* _Work request_
Your answer should consist of all lines in the listing that hold the word "each".

* _Data section_

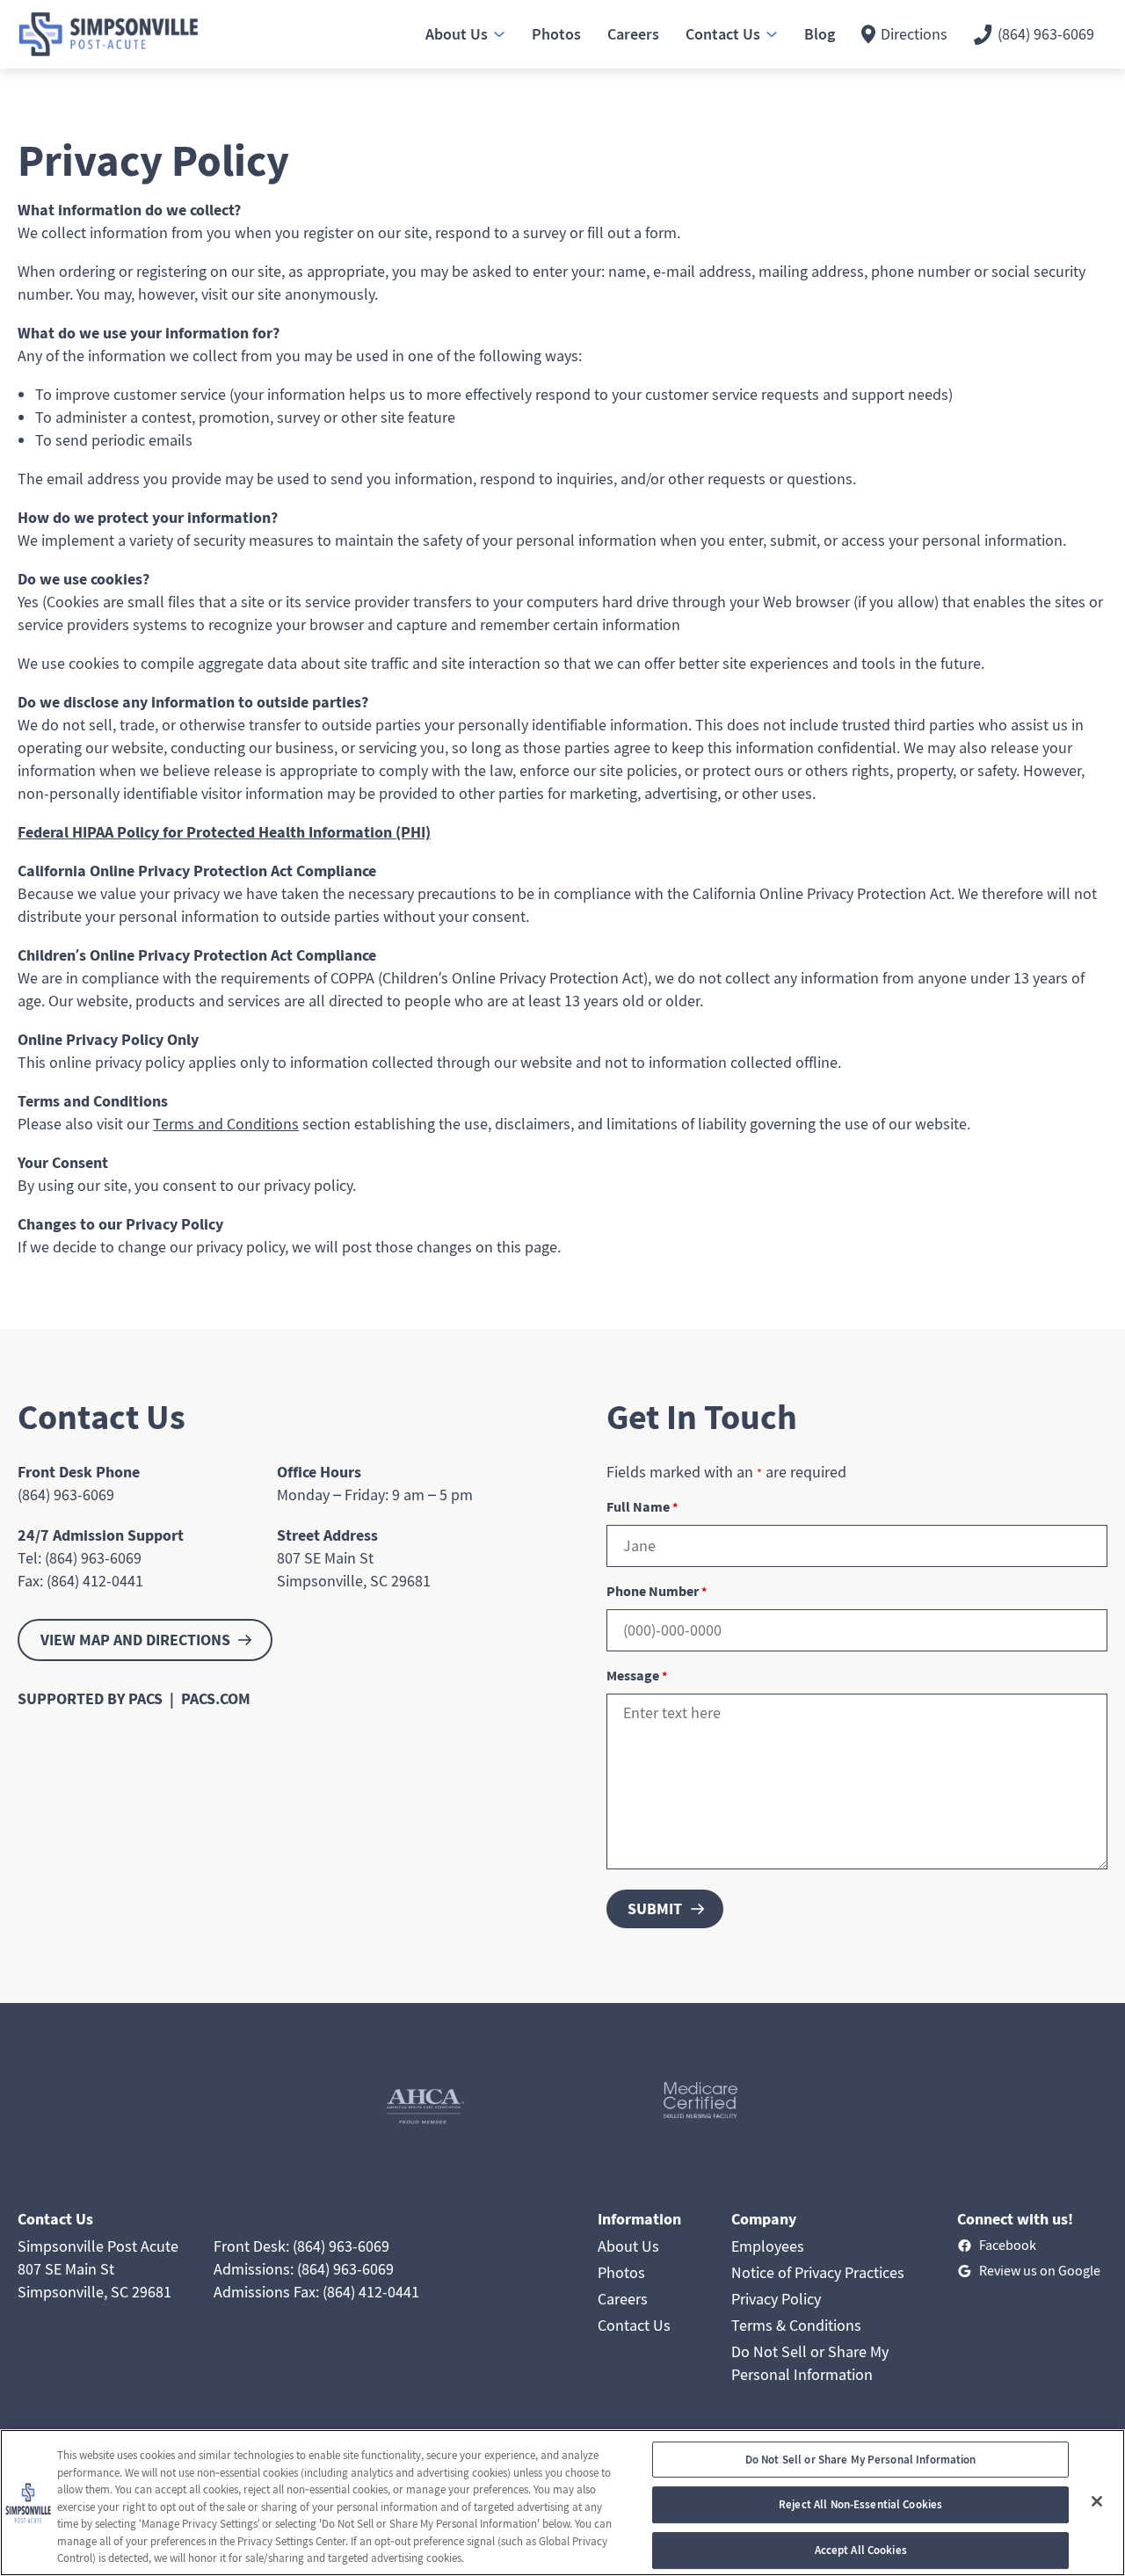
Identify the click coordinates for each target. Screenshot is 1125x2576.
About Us (628, 2246)
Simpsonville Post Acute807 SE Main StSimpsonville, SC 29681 (98, 2269)
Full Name (642, 1506)
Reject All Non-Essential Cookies (860, 2504)
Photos (621, 2272)
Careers (623, 2299)
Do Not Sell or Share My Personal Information (860, 2459)
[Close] (1097, 2501)
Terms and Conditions (226, 1124)
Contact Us (634, 2325)
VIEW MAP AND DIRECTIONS (135, 1639)
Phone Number (656, 1591)
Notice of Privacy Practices (817, 2272)
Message (636, 1675)
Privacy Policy (776, 2299)
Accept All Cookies (861, 2550)
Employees (767, 2246)
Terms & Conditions (796, 2325)
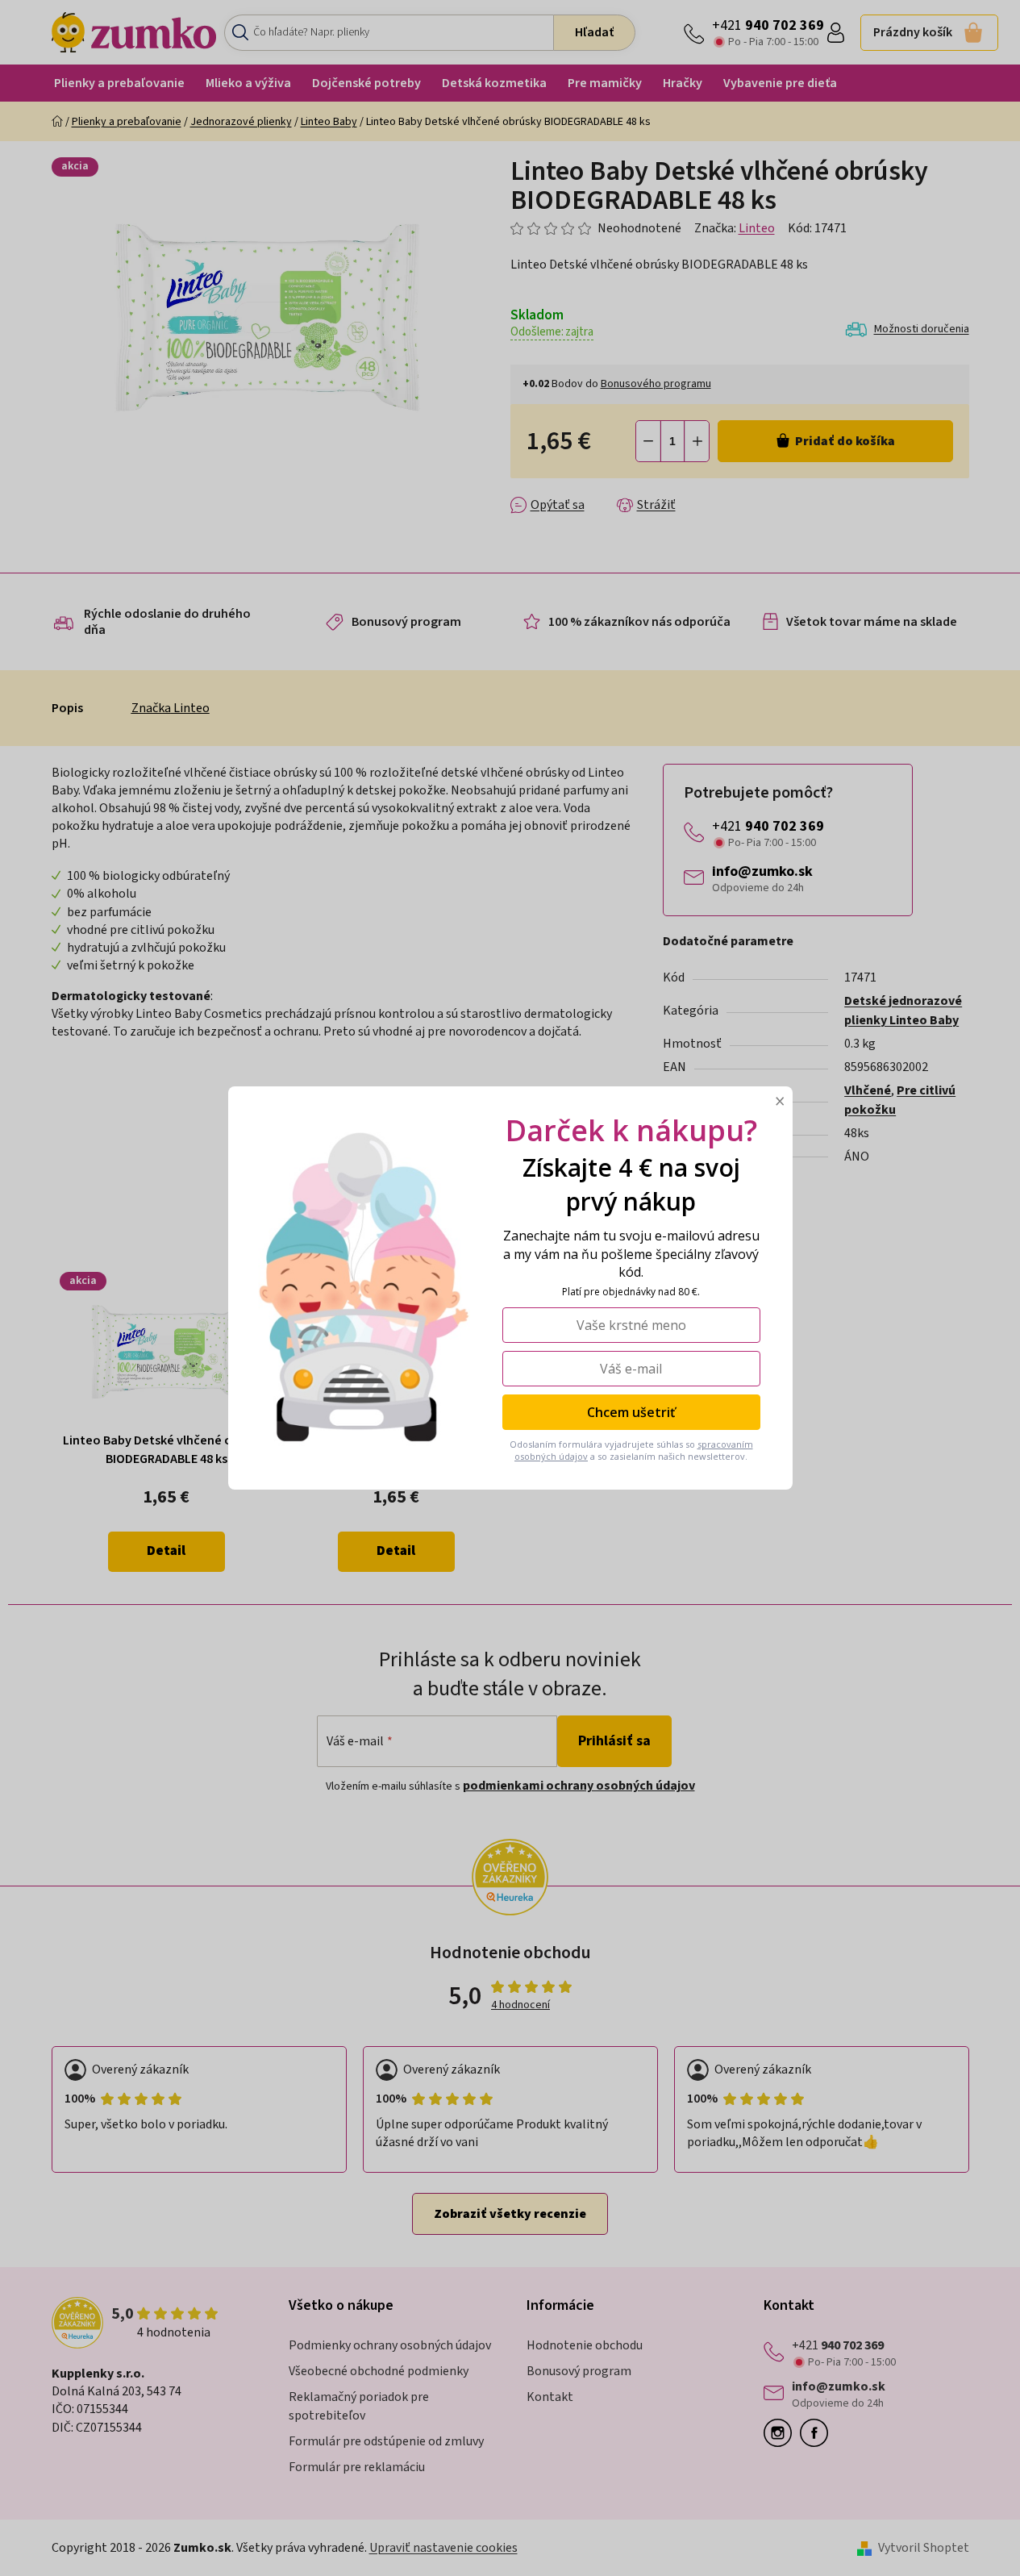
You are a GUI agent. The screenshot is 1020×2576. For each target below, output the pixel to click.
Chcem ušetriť (631, 1412)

* _Answer section_
Identify the click coordinates for each target. Screenshot is 1125x2576.
You are a GUI agent. The screenshot is 1020×2576. For each target below, output the pixel to click.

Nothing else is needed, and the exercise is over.